Lumbar puncture is required to establish the diagnosis of neurosyphilis. The CSF should be tested for white blood cell count and protein level, and for reactivity on a VDRL test.^5,15 Although a positive CSF VDRL test result is specific for neurosyphilis, a negative result does not exclude the possibility of this infection, because sensitivity is less than 100 percent. A CSF white blood cell count greater than 10 per mm³(10 × 10⁶per L) or a CSF protein level greater than 50 mg per dL (0.50 g per L) indicates possible neurosyphilis.

Treponemal-specific testing (e.g., TPHA) is helpful only when the result is negative (i.e., it rules out neurosyphilis). Because IgG can cross the blood-brain barrier, a positive test may falsely imply CNS involvement.⁵ TPHA testing to compare serum and CSF values (TPHA index) may prove beneficial in establishing the diagnosis of neurosyphilis. Testing for spirochete DNA via poly-merase chain reaction methods is an evolving technique that may be helpful because it detects organisms, rather than antibodies, in the CSF.¹⁶

In late neurosyphilis, both vascular lesions (meningo-vascular neurosyphilis) and neuronal degeneration (parenchymatous neurosyphilis) are possible.⁴ The clinical manifestations of neurosyphilis include seizures, ataxia, aphasia, paresis, hyperreflexia, personality and cognitive changes, visual changes, hearing loss, neuropathy, and loss of bowel and bladder functions.

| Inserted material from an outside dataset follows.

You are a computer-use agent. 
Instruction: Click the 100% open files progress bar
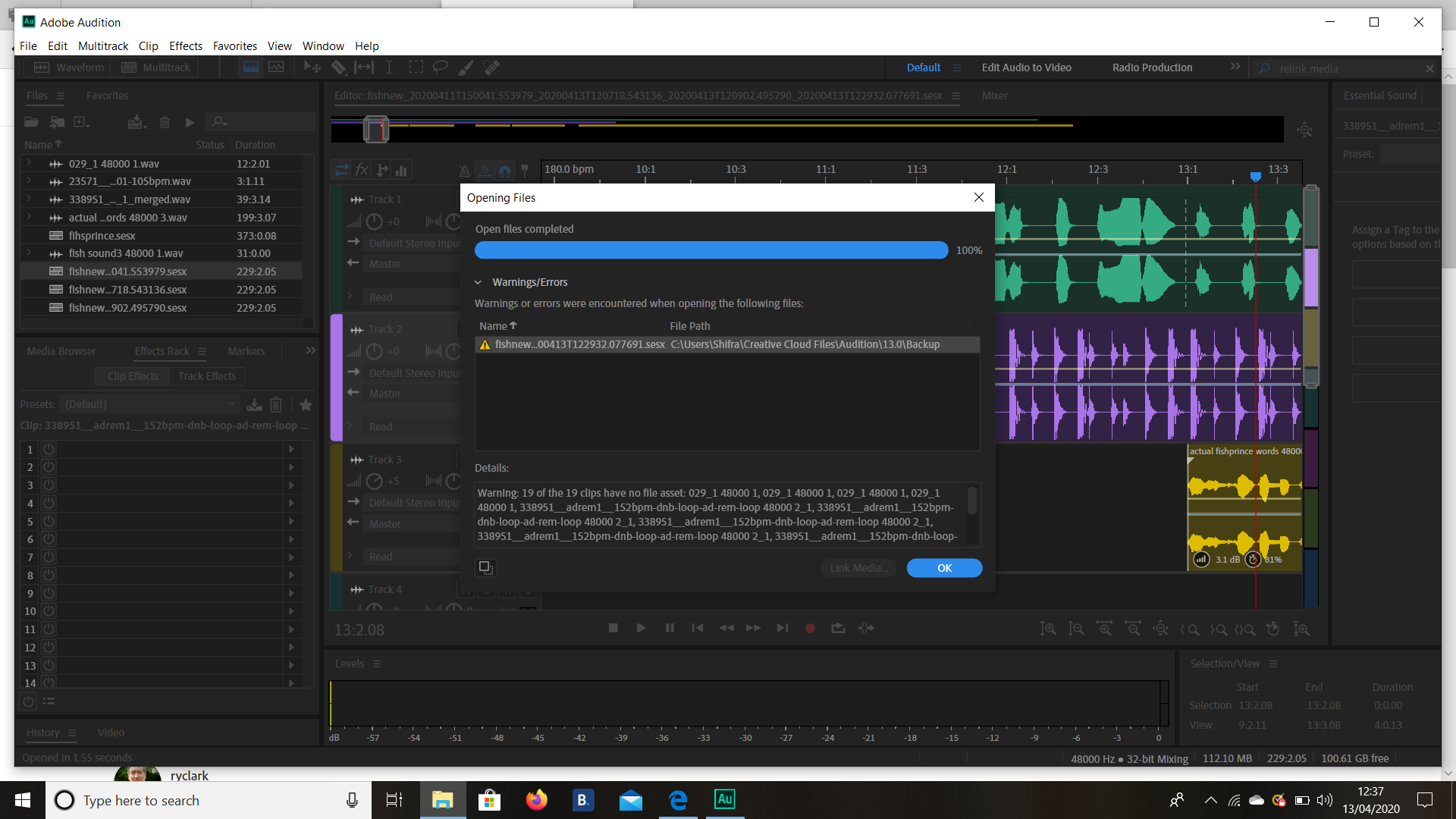tap(711, 249)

Penicillin is the only drug that has proved effective in the treatment of neurosyphilis. The CDC endorses two regimens.⁹ The first is aqueous crystalline penicillin G, in a dosage of 3 to 4 million units administered intravenously every four hours for 10 to 14 days. The second regimen consists of penicillin G procaine, in a dosage of 2.4 million units administered intramuscularly once daily, plus probenecid, in a dosage of 500 mg orally four times daily, with both drugs given for 10 to 14 days.

Follow-up of patients treated for neurosyphilis depends on the initial CSF findings.⁹ If pleocytosis was present, the CSF should be reexamined every six months until the white blood cell count is normal. Retreatment should be considered if the CSF white blood cell count does not decline after six months or completely normalize after two years.⁹ [Evidence level C, consensus/expert guidelines]

The CSF also can be reexamined to look for serial decreases in antibodies on the VDRL test or serial decreases in protein levels, although the management of persistent abnormalities is not well established. It is expected that CSF parameters will normalize within two years. Failure to normalize may warrant retreatment. Most treatment failures occur in immunocompromised patients.